Imaginative promotion
The NCH should of course welcome different types of artists as part of its aim to ‘develop and diversify programming and audiences while building on existing programming strengths’ – one of the primary goals as stated in their ‘Strategy Statement 2015–2020’. If booking in a few big names throughout the year happens to result in a better financial situation then nobody should complain. However, the danger of getting seduced by flourishing sales at the box office is that the appetite for hosting challenging classical and contemporary music will diminish. Nobody can doubt that the NCH is operating in a tough environment where having to negotiate between declining ticket sales and a risk-averse public presents many problems, but this shouldn’t sway the management from continuing to promote a diverse classical repertoire.

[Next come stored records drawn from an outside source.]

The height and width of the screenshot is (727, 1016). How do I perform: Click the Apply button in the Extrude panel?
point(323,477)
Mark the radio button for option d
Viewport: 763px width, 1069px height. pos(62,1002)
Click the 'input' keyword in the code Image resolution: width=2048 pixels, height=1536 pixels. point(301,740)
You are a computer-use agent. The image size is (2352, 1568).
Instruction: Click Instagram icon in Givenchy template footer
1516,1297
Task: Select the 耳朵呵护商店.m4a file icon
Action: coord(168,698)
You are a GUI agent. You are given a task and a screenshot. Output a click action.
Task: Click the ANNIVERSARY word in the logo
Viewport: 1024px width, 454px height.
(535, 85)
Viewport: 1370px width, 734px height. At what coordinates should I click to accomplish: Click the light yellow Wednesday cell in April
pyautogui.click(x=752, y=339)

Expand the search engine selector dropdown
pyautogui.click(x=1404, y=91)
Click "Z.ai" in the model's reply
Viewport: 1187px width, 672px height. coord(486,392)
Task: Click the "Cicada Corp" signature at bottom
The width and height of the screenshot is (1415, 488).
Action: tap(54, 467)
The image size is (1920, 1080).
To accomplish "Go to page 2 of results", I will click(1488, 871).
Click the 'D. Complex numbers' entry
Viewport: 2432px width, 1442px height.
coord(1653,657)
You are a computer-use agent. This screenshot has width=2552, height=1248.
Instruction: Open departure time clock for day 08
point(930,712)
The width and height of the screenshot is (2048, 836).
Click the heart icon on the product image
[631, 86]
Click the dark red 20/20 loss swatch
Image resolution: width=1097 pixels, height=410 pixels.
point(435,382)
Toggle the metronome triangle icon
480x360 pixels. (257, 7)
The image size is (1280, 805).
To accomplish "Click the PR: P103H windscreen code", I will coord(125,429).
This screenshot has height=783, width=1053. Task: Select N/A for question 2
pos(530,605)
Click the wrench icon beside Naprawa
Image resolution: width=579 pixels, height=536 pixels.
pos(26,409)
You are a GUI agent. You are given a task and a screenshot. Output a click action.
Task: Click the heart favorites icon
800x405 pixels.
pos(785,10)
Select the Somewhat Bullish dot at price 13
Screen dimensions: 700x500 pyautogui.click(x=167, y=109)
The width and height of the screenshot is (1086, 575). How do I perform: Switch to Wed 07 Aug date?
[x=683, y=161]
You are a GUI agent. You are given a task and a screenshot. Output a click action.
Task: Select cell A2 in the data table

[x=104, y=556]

Much more could have been done, for instance, to promote the New Music Dublin festival which turned its spotlight on Ireland’s most renowned composer Gerald Barry. There’s no reason why the sell-out audiences that flocked to London’s Barbican to hear the world premiere of Barry’s most recent opera Alice’s Adventures Underground couldn’t be replicated at the Irish premiere in the NCH nor should it have been impossible to attract a large crowd for Thomas Adès’s Totentanz which packed out the Royal Albert Hall at the Proms back in 2013. Such music requires imaginative promotion and dedication to make it attractive to new audiences who might be open to the idea that classical music is not the elitist monolithic ‘slab’ that Mullally seems to think it is.
Published on 20 June 2017
Adrian Smith is Lecturer in Musicology at TU Dublin Conservatoire.